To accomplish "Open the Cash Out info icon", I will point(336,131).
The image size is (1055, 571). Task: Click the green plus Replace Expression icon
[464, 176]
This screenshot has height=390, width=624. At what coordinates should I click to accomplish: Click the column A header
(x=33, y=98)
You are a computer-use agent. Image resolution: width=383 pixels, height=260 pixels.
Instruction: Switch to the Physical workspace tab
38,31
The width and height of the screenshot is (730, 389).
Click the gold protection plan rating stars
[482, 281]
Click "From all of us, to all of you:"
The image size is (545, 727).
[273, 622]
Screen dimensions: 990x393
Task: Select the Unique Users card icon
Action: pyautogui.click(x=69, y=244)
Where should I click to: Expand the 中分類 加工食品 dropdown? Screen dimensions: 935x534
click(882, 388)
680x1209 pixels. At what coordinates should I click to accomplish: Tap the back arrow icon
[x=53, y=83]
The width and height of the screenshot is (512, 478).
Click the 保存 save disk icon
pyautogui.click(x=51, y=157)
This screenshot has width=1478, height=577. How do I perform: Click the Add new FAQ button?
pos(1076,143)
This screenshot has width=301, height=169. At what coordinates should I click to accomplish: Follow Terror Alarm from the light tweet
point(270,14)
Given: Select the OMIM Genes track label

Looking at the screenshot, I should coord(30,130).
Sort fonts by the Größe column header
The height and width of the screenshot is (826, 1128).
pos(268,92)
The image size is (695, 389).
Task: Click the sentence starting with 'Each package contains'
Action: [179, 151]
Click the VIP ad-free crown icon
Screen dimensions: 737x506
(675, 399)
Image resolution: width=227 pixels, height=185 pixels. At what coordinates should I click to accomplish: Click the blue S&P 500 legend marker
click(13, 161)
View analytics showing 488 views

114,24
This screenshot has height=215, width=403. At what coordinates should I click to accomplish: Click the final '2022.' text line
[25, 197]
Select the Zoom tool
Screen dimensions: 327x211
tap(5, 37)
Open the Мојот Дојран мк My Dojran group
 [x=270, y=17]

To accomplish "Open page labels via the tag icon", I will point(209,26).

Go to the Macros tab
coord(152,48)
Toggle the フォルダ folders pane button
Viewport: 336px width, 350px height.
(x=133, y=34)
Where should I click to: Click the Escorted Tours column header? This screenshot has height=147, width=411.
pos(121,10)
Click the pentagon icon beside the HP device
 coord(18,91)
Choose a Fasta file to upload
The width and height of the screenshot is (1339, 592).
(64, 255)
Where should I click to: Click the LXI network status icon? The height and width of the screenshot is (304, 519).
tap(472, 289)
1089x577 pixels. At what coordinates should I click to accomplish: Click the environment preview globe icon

= Exercise description =
Your response should consist of the data above, duplicated exactly.

= Task answer =
To accomplish "Open the Cash Out info icon", I will point(336,131).
The image size is (1055, 571). Task: Click the green plus Replace Expression icon
[464, 176]
This screenshot has height=390, width=624. At what coordinates should I click to accomplish: Click the column A header
(x=33, y=98)
You are a computer-use agent. Image resolution: width=383 pixels, height=260 pixels.
Instruction: Switch to the Physical workspace tab
38,31
The width and height of the screenshot is (730, 389).
Click the gold protection plan rating stars
[482, 281]
Click "From all of us, to all of you:"
The image size is (545, 727).
[273, 622]
Screen dimensions: 990x393
Task: Select the Unique Users card icon
Action: pyautogui.click(x=69, y=244)
Where should I click to: Expand the 中分類 加工食品 dropdown? Screen dimensions: 935x534
click(882, 388)
680x1209 pixels. At what coordinates should I click to accomplish: Tap the back arrow icon
[x=53, y=83]
The width and height of the screenshot is (512, 478).
Click the 保存 save disk icon
pyautogui.click(x=51, y=157)
This screenshot has width=1478, height=577. How do I perform: Click the Add new FAQ button?
pos(1076,143)
This screenshot has width=301, height=169. At what coordinates should I click to accomplish: Follow Terror Alarm from the light tweet
point(270,14)
Given: Select the OMIM Genes track label

Looking at the screenshot, I should coord(30,130).
Sort fonts by the Größe column header
The height and width of the screenshot is (826, 1128).
pos(268,92)
The image size is (695, 389).
Task: Click the sentence starting with 'Each package contains'
Action: [179, 151]
Click the VIP ad-free crown icon
Screen dimensions: 737x506
(675, 399)
Image resolution: width=227 pixels, height=185 pixels. At what coordinates should I click to accomplish: Click the blue S&P 500 legend marker
click(13, 161)
View analytics showing 488 views

114,24
This screenshot has height=215, width=403. At what coordinates should I click to accomplish: Click the final '2022.' text line
[25, 197]
Select the Zoom tool
Screen dimensions: 327x211
tap(5, 37)
Open the Мојот Дојран мк My Dojran group
 [x=270, y=17]

To accomplish "Open page labels via the tag icon", I will point(209,26).

Go to the Macros tab
coord(152,48)
Toggle the フォルダ folders pane button
Viewport: 336px width, 350px height.
(x=133, y=34)
Where should I click to: Click the Escorted Tours column header? This screenshot has height=147, width=411.
pos(121,10)
Click the pentagon icon beside the HP device
 coord(18,91)
Choose a Fasta file to upload
The width and height of the screenshot is (1339, 592).
(64, 255)
Where should I click to: Click the LXI network status icon? The height and width of the screenshot is (304, 519).
tap(472, 289)
1089x577 pixels. At what coordinates should I click to accomplish: Click the environment preview globe icon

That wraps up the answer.